Peach Melba
Ingredients
Poached peach with verbena:
- 6 ripe peaches
- 2 l water
- 660 g sugar
- 20 g fresh verbena
Lactose-free whipped cream:
- 400 g Debic Végétop whipped cream
- 30 g sugar
- 22 g Vergeoise-sugar (from sugar beet)
- 1⁄2 vanilla pod
Raspberry coulis with verbena:
- 250 g raspberry purée
- 25 g brown sugar
- 10 g corn starch
- 40 g water
- 20 g verbena
Verbena vanilla ice cream:
- 500 g almond milk
- 100 g Végétop Debic cream
- 8 egg yolks
- 130 g sugar
- 40 g trimoline (inverted sugar)
- 20 g fresh verbena
- 1 1⁄2 vanilla pod
Instructions
Poached peach with verbena:
Boil the water and sugar, and then add the peaches and verbena. Carefully poach the peaches until soft. Peel and quarter the cooked peaches.
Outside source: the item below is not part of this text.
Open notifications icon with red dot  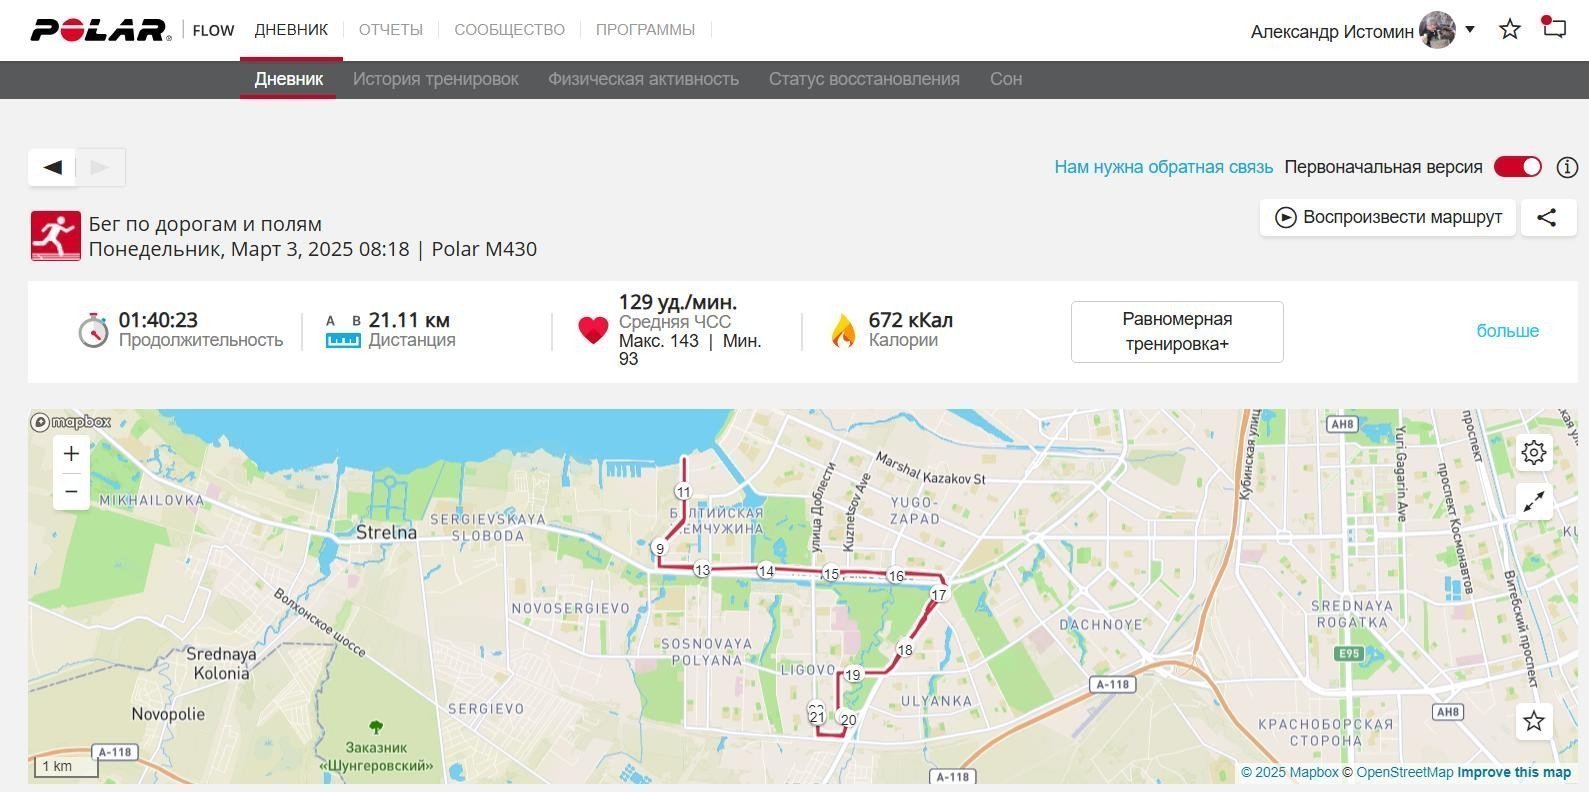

Lactose-free whipped cream:
Mix all ingredients and whip the whipped cream.
Raspberry coulis with verbena:
Warm the raspberry puéee with brown sugar. Dissolve the cornstarch in cold water and add to the mixture. Bring to a boil and add the plucked verbena leaves. Allow steeping for 2 hours.
Verbena vanilla ice cream:
Mix the egg yolk with sugar and trimoline. Bring the almond milk, cream, and the scraped vanilla pod to a simmer and then pour over the mixture of egg yolk and sugar. Continue cooking until the cream thickens and stop when the thermometer reads 83 degrees. Stir in the verbena leaves and let the mixture rest in the fridge for 24 hours, then put it into an ice cream maker and prepare according to instructions.
Decoration:
A few fresh verbena leaves and a few lightly toasted almond flakes.